NGC 3619 is an unbarred lenticular galaxy located in the northern constellation of Ursa Major. It was discovered by the German-British astronomer William Herschel on March 18, 1790. This galaxy has an apparent visual magnitude of 11.5 and an angular size of 2.7±× arcminute. It is located at a distance of 26.8 Mpc, where it is a member of a rich galaxy cluster with at least five members.

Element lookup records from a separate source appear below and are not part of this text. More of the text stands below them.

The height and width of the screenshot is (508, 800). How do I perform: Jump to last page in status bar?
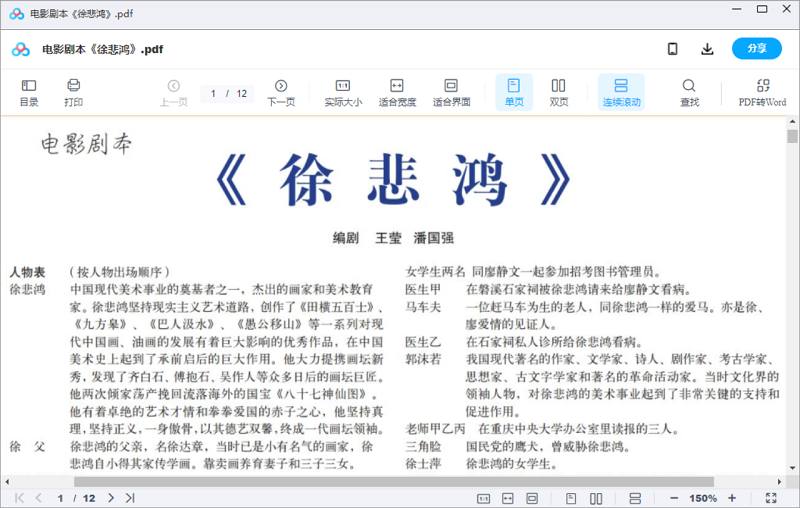pos(130,498)
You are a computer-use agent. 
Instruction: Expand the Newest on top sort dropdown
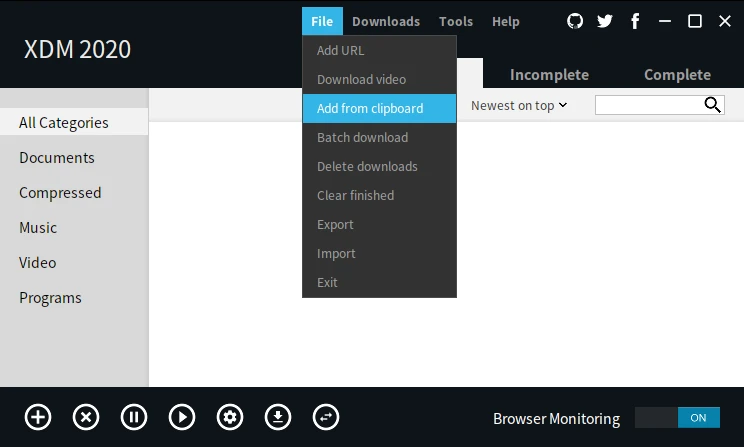(519, 105)
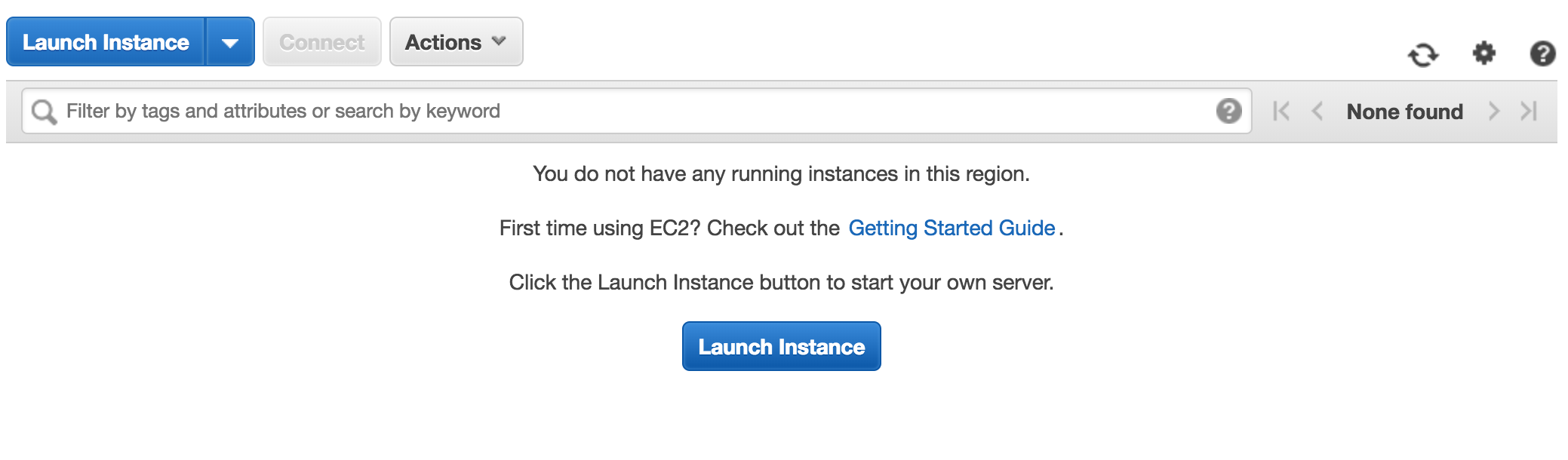Click the blue toolbar Launch Instance button
Screen dimensions: 1568x460
pyautogui.click(x=106, y=41)
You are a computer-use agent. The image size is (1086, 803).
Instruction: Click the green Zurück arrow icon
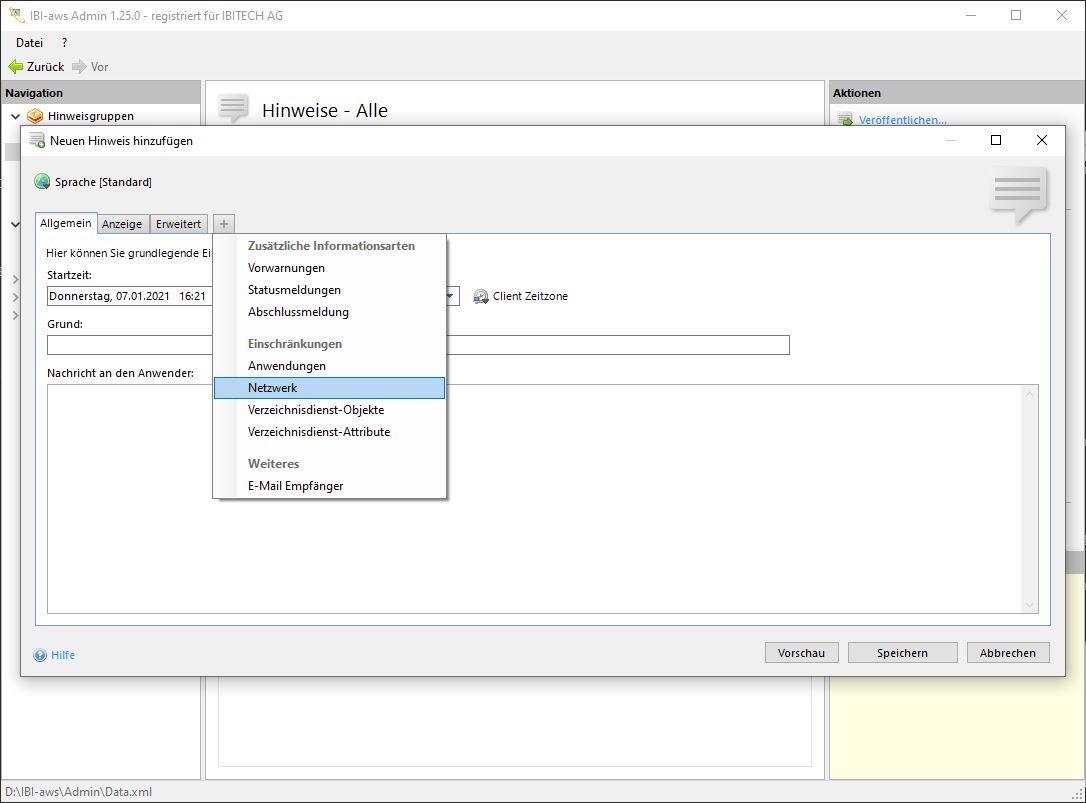pyautogui.click(x=15, y=67)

The morphological classification of NGC 3619 is (R)SA(s)0^{+}, matching a lenticular galaxy (SA0) with no inner ring (s), and a system of outer shells (R). It has a relatively large amount of gas with a spiral structure, and an asymmetrical circumnuclear gaseous disk. The gas is concentrated at the center where star formation is occurring. The overall optical structure and gas enhancement suggests a past merger or accretion event, possibly as the result of an interaction with NGC 3625 or a dwarf galaxy.